Once you have a Git repository that contains core, extensions, and possibly a git-remote-mediawiki working tree, you can automate testing and deployment with any CI system that supports Git. The MediaWiki documentation recommends Jenkins, but GitHub Actions, GitLab CI, or Travis work equally well. Below is a generic GitHub Actions workflow that runs the MediaWiki test suite on every push to a branch:

name: MediaWiki CI
on: [push, pull_request]
jobs:
  test:
    runs-on: ubuntu-latest
    steps:
      - uses: actions/checkout@v4
        with:
          submodules: true
      - name: Set up PHP
        uses: shivammathur/setup-php@v2
        with:
          php-version: '8.1'
          extensions: mbstring, intl, mysql
      - name: Install Composer dependencies
        run: composer install --no-dev
      - name: Set up MySQL
        run: |
          sudo service mysql start
          mysql -e 'CREATE DATABASE testwiki;'
      - name: Run MediaWiki update
        run: php maintenance/run.php update
      - name: Run parser tests
        run: php tests/parserTests.php

For a production deployment you would replace the test steps with a maintenance/run.php update against a staging database, then copy the built files to the web server. If you also use git-remote-mediawiki, you can add a step that pushes a set of documentation pages to the live wiki after a successful build:

# Assuming the working tree is in ./wiki
cd wiki
# Generate a markdown file from the CI build output
echo "# Release notes" > pages/Release_Notes.txt
git add pages/Release_Notes.txt
git commit -m "Add CI release notes"
git push origin master

Best Practices and Gotchas

  • Never edit master directly. Create a feature branch, push it for review, and let Gerrit merge it after automated tests pass.
  • Keep extensions in sync with core. When you upgrade core to a new release, verify that each extension still builds against the new API. Use the git submodule foreach command shown earlier to batch‑update.
  • Store secrets safely. Bot passwords, OAuth tokens, and database credentials should live in CI secret stores, not in the repository.

Beware of large wikis. The git-remote-mediawiki helper caches the full revision history. For wikis with many pages, consider cloning only the namespace you need:

git clone "mediawiki://example.org/mywiki?namespace=User"

Use signed commits. MediaWiki’s Gerrit instance can be configured to reject unsigned commits.

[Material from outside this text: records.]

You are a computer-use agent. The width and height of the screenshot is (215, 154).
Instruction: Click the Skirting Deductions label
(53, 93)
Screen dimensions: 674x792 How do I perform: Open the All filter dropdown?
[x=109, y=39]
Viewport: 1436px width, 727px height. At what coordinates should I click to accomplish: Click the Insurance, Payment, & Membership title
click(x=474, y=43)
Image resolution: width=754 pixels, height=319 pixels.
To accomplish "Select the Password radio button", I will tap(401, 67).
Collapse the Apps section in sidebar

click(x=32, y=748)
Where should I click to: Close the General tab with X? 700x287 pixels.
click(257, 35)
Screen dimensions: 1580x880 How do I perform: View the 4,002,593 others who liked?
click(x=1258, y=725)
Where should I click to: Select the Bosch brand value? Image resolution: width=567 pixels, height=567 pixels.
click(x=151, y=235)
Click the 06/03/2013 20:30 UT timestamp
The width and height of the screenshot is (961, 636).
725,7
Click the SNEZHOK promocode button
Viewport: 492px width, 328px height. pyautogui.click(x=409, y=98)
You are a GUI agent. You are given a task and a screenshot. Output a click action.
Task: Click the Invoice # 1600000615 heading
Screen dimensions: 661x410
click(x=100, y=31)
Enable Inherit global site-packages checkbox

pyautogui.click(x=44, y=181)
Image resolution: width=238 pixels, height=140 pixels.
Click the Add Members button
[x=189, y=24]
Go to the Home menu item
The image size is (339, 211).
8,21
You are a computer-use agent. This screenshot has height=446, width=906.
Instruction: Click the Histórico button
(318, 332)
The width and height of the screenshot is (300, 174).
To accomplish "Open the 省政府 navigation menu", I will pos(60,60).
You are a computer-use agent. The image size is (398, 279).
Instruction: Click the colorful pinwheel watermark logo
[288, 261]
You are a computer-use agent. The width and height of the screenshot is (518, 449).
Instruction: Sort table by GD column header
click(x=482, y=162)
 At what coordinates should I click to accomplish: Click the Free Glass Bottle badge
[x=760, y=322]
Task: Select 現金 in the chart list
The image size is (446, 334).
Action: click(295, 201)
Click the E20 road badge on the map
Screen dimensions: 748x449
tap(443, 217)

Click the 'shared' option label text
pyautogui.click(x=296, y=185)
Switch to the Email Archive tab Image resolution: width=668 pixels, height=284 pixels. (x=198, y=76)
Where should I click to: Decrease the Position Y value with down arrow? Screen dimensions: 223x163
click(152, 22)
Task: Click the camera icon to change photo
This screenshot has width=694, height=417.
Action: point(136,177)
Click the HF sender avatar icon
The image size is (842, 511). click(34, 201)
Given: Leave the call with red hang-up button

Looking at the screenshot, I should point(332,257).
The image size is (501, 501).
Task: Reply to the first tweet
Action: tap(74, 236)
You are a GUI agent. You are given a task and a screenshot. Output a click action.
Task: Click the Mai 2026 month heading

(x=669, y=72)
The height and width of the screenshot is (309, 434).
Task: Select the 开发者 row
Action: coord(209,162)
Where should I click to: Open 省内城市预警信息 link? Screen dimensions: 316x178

Set up GPG signing in your ~/.gitconfig:

git config --global commit.gpgsign true
git config --global user.signingkey YOUR_KEY_ID

Putting It All Together – A Sample Project Layout

Here is a directory structure that many teams adopt:

mywiki-project/
├─ core/                # MediaWiki core (git submodule of core.git)
│   └─ extensions/
│       ├─ Echo/       # Submodule for Echo extension
│       └─ VisualEditor/
├─ wiki/                # Working tree managed by git-remote-mediawiki
│   └─ pages/
│       ├─ Main_Page.txt
│       └─ Help/…
├─ .gitignore
├─ composer.json        # Project‑level Composer file
└─ .github/workflows/ci.yml

With this layout you can:

  1. Version core and extensions together.
  2. Edit wiki content in wiki/pages and push changes back to the live site.
  3. Run automated tests on every branch push.
  4. Deploy a new release by merging a release branch into master, updating submodule references, and running the CI deployment job.

Conclusion

Integrating MediaWiki with Git gives you the full power of modern version control: granular history, easy branching, and seamless CI/CD pipelines. The essential pieces are:

  • Clone the core repository from Gerrit.
  • Use submodules for extensions and keep them on matching tags.
  • Leverage git-remote-mediawiki if you want to treat wiki pages as files.
  • Automate testing and deployment with a CI system.

Following the steps and best practices outlined above will let you manage a MediaWiki installation confidently, whether you run a small community wiki or a large Wikimedia‑style deployment.